■ **To do**: Take the line that contains "Instruction: Select Satisfaction" as the first line and the final line of the records as the last; return exactly those lines and the lines between.

[Data extracted from a collection]
== == ==
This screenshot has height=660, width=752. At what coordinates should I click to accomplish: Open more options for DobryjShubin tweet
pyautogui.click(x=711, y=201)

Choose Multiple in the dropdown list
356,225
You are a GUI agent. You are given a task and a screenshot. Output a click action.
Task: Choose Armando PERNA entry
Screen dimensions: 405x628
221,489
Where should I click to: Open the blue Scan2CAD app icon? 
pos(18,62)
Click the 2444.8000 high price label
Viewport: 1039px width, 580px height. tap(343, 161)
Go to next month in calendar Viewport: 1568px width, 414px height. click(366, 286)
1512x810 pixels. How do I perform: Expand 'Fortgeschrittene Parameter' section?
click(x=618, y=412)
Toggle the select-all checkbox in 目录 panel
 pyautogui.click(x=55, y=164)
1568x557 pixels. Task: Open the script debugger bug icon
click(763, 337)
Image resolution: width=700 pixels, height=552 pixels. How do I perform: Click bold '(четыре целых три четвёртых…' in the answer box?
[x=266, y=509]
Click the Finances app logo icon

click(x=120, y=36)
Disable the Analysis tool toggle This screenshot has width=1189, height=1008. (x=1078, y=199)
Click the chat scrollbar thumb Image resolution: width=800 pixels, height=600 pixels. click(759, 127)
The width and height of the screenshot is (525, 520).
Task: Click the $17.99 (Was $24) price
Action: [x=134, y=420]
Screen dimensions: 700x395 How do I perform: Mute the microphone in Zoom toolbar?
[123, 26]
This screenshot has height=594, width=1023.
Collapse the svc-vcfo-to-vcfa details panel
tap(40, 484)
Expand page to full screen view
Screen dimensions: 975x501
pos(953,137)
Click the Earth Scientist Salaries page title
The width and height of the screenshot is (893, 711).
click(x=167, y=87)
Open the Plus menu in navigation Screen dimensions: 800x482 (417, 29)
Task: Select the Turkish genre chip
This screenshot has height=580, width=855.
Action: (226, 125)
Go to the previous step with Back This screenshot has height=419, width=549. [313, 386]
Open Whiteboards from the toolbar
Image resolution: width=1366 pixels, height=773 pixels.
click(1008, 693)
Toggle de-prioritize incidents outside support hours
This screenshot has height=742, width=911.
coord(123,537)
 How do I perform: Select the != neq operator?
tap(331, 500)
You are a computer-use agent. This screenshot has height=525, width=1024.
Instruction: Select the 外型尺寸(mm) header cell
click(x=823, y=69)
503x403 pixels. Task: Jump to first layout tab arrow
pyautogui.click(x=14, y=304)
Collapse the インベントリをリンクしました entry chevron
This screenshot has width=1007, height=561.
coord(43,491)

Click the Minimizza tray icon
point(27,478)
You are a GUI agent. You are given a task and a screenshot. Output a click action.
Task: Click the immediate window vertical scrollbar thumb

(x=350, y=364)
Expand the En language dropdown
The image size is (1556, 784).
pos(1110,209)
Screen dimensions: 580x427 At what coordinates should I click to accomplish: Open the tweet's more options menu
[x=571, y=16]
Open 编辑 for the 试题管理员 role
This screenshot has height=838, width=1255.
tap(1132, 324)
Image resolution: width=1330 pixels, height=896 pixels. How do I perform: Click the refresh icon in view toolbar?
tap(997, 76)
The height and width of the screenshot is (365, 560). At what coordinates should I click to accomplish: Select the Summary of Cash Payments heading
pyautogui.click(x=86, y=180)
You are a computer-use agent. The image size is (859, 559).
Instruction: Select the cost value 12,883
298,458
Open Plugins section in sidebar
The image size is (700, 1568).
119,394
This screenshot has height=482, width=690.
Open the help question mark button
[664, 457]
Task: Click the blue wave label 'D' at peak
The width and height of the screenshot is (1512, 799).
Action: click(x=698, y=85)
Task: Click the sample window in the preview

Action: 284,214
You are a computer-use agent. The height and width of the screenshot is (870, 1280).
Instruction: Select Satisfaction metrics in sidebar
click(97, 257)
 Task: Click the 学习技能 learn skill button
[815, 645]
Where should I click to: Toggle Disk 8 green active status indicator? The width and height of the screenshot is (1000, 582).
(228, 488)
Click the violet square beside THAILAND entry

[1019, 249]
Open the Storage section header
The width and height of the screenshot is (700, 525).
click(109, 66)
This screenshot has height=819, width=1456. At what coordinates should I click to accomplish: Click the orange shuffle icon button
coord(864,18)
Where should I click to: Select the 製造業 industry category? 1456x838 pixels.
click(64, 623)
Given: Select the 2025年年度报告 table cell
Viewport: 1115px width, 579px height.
== == ==
■ **Solution to this task**:
Instruction: Select Satisfaction metrics in sidebar
click(97, 257)
 Task: Click the 学习技能 learn skill button
[815, 645]
Where should I click to: Toggle Disk 8 green active status indicator? The width and height of the screenshot is (1000, 582).
(228, 488)
Click the violet square beside THAILAND entry

[1019, 249]
Open the Storage section header
The width and height of the screenshot is (700, 525).
click(109, 66)
This screenshot has height=819, width=1456. At what coordinates should I click to accomplish: Click the orange shuffle icon button
coord(864,18)
Where should I click to: Select the 製造業 industry category? 1456x838 pixels.
click(64, 623)
Given: Select the 2025年年度报告 table cell
Viewport: 1115px width, 579px height.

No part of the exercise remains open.